A few hundred yards away, policemen were locked in a standoff with a group of protesters headed by former prime minister Idrissa Seck, who is contesting Sunday’s vote, and music legend Youssou Ndour, whose candidacy was rejected by the constititional court.
Hundreds of supporters gathered around the two opposition leaders’ vehicles, chanting in Wolof, “Gorgui, na dem!” (Get out, old man), in reference to Wade who, at 85, is Africa’s second oldest head of state.
The opposition is hoping that Obasanjo can talk 85-year-old President Abdoulaye Wade out of seeking a third term.
Wade’s camp said he was welcome to observe the February 26 election but made it clear there was nothing to mediate for the former Nigerian president.
“It would be poetic justice,” said prominent anti-Wade campaigner Alioune Tine, recalling that Obasanjo had been thwarted from changing the constitution to accomodate his own ambitions for a third term in 2007 elections under pressure from African peers, including Wade.
Despite having served two terms in office, a limit he himself introduced, Wade says later changes to the constitution allow him to serve two more mandates.
Presidential spokesman Serigne Mbacke Ndiaye said Obasanjo would be welcomed with open arms but “as of now no mediation is expected.”
“If he takes advantage to talk to someone or the other we are open to that, but we remain firm on certain principles” such as the election taking place on Sunday, he said.
Tuesday protest was called by opposition presidential candidate Cheikh Bamba Dieye, his spokeswoman Awa Marone confirmed. Election-related violence has already claimed six lives.
On Monday despite calls to protest few turned out and police calmly sent them away without the violence seen in preceding days.
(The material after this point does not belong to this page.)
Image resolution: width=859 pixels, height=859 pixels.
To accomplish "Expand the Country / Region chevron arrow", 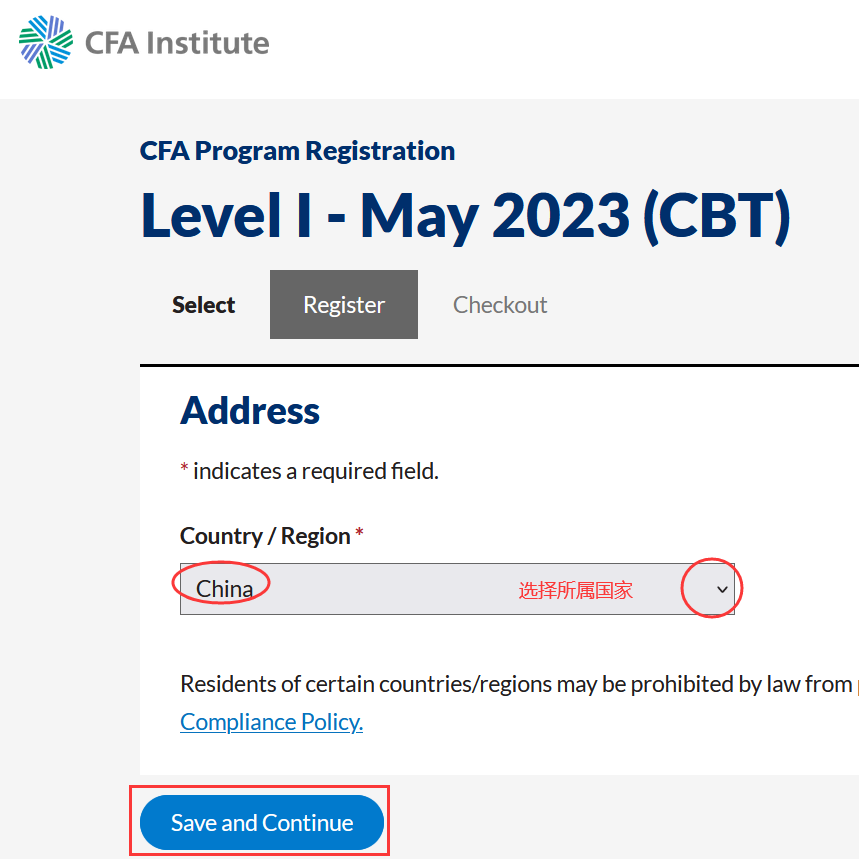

Interior Minister Ousmane Ngom reiterated in a statement that the ban was in place “to preserve a sensitive area which houses several state institutions, diplomatic representatives, banks and hospitals.”
He said alternative areas such as Obelisk Square, where the opposition held earlier protests, were available to candidates wishing to hold rallies.
Wade’s spokesman called for “peace and serenity” assuring that all measures had been taken for the holding of a peaceful, democratic and transparent election.
He said nearly 3,000 observers from 101 organisations were accredited. The AU is sending a team of 90 people and ECOWAS 150.
Senegal, one of Africa’s most stable democracies, is facing its most tumultuous polls since independence.
Wade has brushed off opposition concerns as “temper tantrums” and derided criticism from France and the United States, which have both urged him to retire.
He will face 13 opposition contenders, including three former prime ministers, in Sunday’s election.